Regeln für Online-Petitionen auf ePetitionen

Auf Wunsch des Petenten kann seine Petition unter Einwilligung des Petitionsausschusses des Bundestages auf ePetitionen veröffentlicht werden. Ab Zeitpunkt der Veröffentlichung beträgt die Zeichnungsfrist vier Wochen. Werden in diesem Zeitraum mindestens 50.000 Unterschriften gesammelt, so erhält der Petent Rederecht gegenüber des Petitionsausschusses im Rahmen einer öffentlichen Anhörung.

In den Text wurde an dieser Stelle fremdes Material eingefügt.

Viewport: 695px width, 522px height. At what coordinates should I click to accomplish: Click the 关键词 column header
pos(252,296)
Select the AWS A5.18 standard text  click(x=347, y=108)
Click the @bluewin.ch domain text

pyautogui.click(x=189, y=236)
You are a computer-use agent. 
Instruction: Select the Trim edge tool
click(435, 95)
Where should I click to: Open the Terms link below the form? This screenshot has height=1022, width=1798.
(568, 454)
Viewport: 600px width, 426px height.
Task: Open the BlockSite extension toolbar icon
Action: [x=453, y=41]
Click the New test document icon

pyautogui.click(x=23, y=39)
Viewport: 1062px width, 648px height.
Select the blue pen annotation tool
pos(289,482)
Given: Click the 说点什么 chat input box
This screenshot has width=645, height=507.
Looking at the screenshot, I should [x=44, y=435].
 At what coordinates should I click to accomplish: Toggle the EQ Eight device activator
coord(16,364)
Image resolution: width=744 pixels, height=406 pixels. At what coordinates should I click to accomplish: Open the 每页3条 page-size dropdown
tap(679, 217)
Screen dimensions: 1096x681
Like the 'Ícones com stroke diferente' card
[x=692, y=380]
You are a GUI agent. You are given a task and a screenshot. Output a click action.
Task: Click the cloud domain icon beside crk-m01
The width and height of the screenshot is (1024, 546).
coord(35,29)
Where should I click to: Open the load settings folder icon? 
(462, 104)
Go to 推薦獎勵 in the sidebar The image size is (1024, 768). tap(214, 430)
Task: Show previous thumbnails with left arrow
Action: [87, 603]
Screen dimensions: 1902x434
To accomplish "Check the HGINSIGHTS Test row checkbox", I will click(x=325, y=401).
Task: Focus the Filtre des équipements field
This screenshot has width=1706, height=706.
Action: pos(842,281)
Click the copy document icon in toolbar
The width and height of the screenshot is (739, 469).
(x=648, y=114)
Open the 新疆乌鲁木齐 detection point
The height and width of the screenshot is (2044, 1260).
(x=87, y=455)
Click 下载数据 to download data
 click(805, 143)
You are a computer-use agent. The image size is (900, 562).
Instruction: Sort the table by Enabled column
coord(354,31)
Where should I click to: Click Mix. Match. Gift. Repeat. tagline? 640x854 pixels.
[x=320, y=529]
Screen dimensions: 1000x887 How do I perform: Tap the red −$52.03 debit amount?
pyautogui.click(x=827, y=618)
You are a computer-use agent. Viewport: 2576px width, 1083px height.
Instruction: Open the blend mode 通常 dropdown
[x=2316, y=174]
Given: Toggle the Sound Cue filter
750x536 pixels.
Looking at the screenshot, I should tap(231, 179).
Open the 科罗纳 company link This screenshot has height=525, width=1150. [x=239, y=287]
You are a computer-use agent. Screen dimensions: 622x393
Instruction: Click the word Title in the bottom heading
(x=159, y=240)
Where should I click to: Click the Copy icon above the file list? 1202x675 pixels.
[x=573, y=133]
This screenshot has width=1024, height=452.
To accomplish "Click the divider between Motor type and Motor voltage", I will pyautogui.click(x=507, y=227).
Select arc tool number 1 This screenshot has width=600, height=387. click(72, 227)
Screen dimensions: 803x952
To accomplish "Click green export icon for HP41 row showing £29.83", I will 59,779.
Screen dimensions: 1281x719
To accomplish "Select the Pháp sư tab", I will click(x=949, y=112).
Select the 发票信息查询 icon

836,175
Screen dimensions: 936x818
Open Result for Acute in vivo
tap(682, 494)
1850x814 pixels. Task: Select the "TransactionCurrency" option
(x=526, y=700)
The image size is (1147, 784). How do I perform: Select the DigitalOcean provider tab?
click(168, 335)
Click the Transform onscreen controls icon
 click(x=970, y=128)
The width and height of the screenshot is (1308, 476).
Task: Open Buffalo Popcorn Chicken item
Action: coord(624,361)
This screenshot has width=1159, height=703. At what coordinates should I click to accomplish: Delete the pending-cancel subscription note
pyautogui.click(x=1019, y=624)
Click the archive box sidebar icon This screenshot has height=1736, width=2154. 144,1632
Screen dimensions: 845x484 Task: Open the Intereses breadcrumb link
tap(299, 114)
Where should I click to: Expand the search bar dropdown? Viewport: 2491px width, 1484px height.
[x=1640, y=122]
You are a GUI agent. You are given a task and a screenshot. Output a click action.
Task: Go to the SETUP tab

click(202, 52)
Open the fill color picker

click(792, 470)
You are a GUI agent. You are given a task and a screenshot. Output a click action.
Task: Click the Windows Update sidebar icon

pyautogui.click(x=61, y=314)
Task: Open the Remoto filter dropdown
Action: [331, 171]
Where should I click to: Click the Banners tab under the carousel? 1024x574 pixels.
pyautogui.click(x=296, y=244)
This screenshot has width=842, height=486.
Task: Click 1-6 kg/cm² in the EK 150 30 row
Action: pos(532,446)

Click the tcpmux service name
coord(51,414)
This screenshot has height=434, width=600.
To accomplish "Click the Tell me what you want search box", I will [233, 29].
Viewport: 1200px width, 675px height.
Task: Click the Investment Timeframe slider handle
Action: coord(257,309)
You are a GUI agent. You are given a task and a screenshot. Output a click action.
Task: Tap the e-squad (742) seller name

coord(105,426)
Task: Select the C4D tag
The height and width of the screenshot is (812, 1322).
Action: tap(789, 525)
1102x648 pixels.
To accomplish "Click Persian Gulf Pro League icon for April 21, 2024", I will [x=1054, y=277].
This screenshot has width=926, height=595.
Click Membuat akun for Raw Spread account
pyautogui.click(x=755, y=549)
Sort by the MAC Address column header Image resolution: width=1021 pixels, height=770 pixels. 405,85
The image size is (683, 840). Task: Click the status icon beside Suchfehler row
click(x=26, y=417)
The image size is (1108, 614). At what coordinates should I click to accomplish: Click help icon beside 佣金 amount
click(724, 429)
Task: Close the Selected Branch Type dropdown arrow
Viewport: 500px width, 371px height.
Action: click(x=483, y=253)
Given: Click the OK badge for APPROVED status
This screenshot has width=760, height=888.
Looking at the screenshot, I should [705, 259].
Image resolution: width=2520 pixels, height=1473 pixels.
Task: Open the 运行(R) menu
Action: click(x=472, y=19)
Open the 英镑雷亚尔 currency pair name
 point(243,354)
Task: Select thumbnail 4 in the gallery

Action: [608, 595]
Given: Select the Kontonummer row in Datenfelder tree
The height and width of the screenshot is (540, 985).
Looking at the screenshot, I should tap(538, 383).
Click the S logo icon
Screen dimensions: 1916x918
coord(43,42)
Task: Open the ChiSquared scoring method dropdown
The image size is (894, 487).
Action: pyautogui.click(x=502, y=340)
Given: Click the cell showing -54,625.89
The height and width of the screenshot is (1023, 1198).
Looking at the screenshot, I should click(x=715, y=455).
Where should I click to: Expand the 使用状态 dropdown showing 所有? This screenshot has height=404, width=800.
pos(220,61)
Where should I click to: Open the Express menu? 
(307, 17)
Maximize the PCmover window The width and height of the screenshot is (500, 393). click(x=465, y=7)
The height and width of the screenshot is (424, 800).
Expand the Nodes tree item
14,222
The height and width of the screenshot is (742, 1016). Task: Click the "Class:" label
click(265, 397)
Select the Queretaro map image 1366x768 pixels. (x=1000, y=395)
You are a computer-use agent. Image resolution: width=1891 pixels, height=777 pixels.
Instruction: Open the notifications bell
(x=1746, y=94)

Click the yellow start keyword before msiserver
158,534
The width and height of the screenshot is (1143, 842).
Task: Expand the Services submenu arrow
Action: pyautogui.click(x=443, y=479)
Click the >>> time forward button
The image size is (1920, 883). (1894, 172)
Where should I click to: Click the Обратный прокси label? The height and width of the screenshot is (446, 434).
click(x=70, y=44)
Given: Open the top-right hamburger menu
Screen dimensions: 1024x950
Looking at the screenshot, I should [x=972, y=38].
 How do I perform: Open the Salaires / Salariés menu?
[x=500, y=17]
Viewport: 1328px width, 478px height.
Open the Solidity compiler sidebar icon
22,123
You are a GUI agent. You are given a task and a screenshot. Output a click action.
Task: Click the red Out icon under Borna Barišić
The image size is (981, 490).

Petitionen, die auf der Webseite des Petitionsausschuss des Bundestages (und auch der Landtage) veröffentlicht werden, sind öffentliche Petitionen. Es gibt weitaus mehr Petitionen, als auf dem Portal des Petitionsausschusses sichtbar sind. Viele Einzelpetitionen, aber auch Massenpetitionen werden nicht öffentlich dargestellt und handschriftlich im Petitionsausschuss eingereicht.

Unabhängig der Unterschriftenanzahl und der Art der Petition ist der Petitionsausschuss dazu verpflichtet, jede eingereichte Petition parlamentarisch zu prüfen.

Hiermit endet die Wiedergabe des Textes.